Description of the task —
The finished copy must match the records exactly, except that it contains no pictures.
Start of Exercise data
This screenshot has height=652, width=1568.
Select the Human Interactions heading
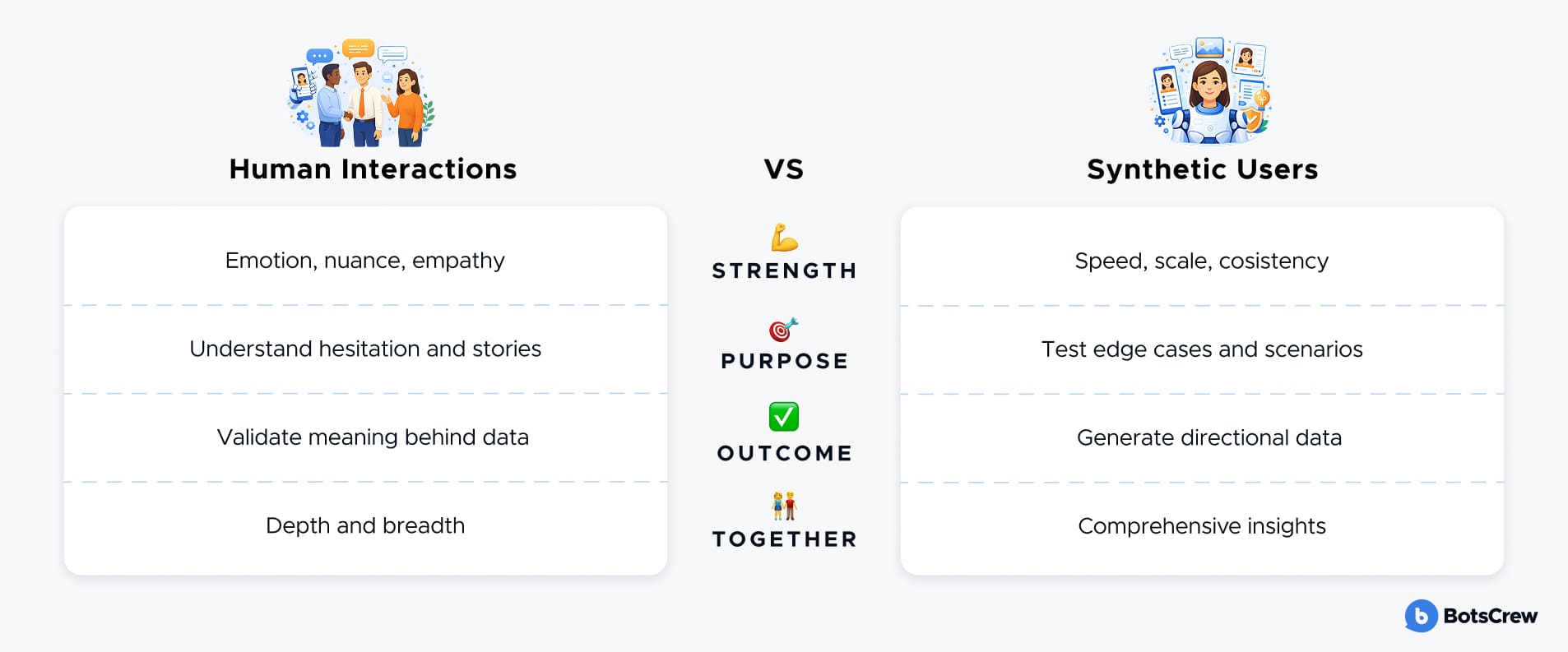pyautogui.click(x=373, y=169)
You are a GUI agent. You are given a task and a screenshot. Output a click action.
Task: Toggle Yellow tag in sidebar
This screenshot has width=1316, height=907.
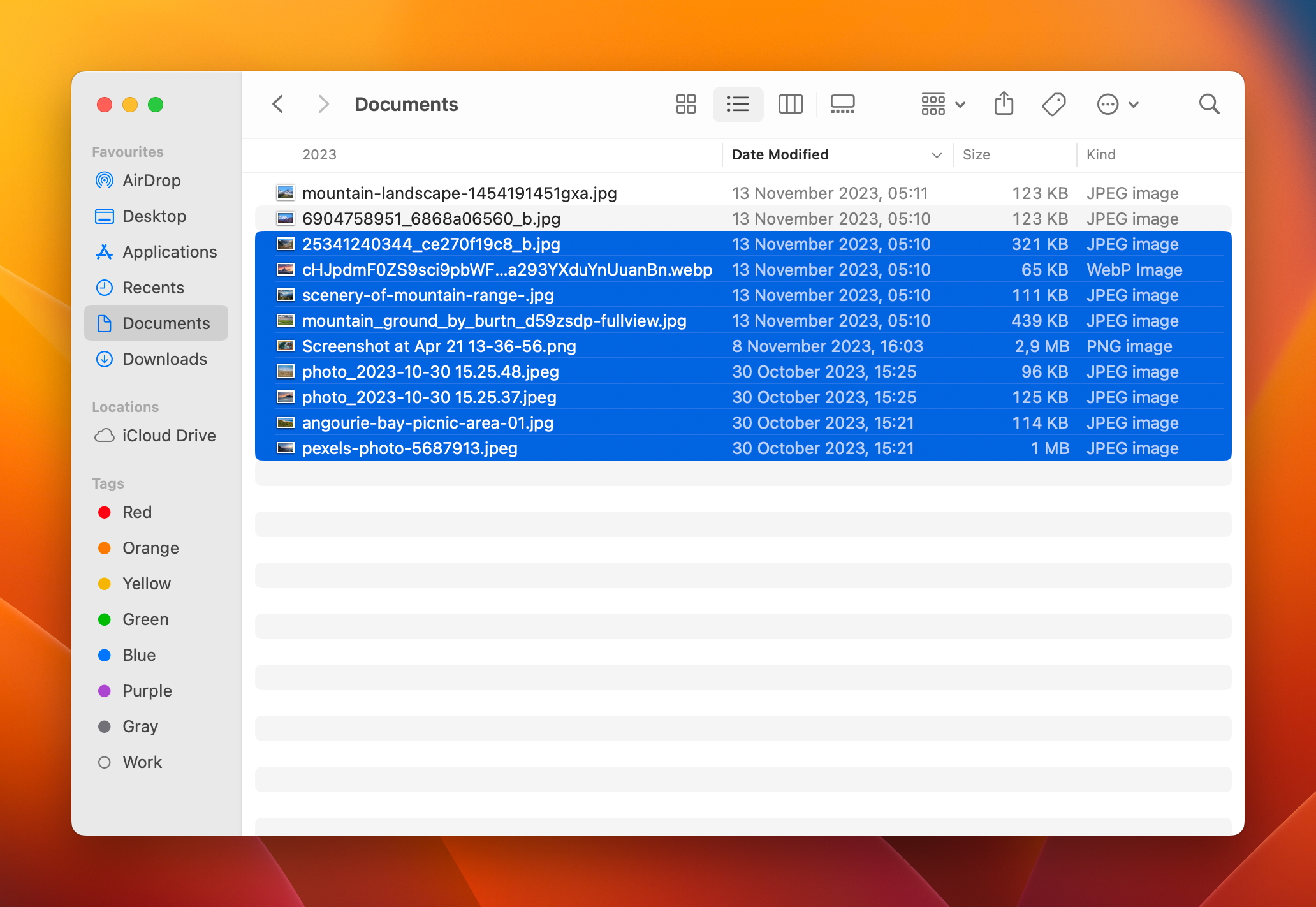146,583
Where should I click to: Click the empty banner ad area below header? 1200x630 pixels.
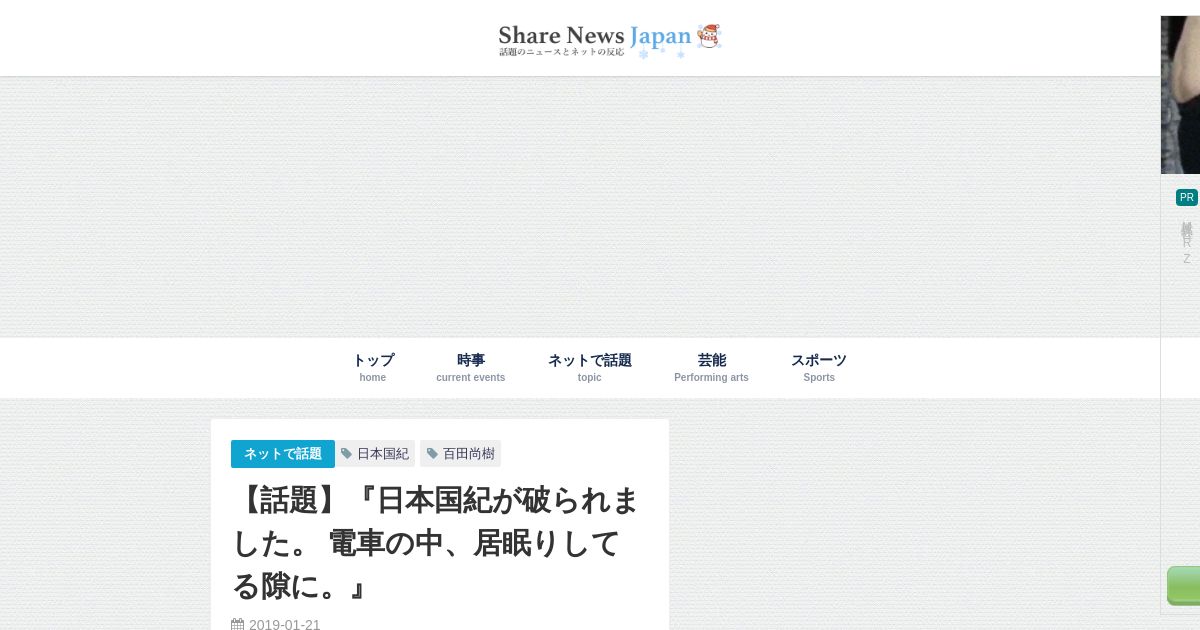pyautogui.click(x=600, y=207)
End of Exercise data
Response area —
This screenshot has height=652, width=1568.
Select the Human Interactions heading
pyautogui.click(x=373, y=169)
You are a GUI agent. You are given a task and a screenshot. Output a click action.
Task: Toggle Yellow tag in sidebar
This screenshot has width=1316, height=907.
146,583
Where should I click to: Click the empty banner ad area below header? 1200x630 pixels.
pyautogui.click(x=600, y=207)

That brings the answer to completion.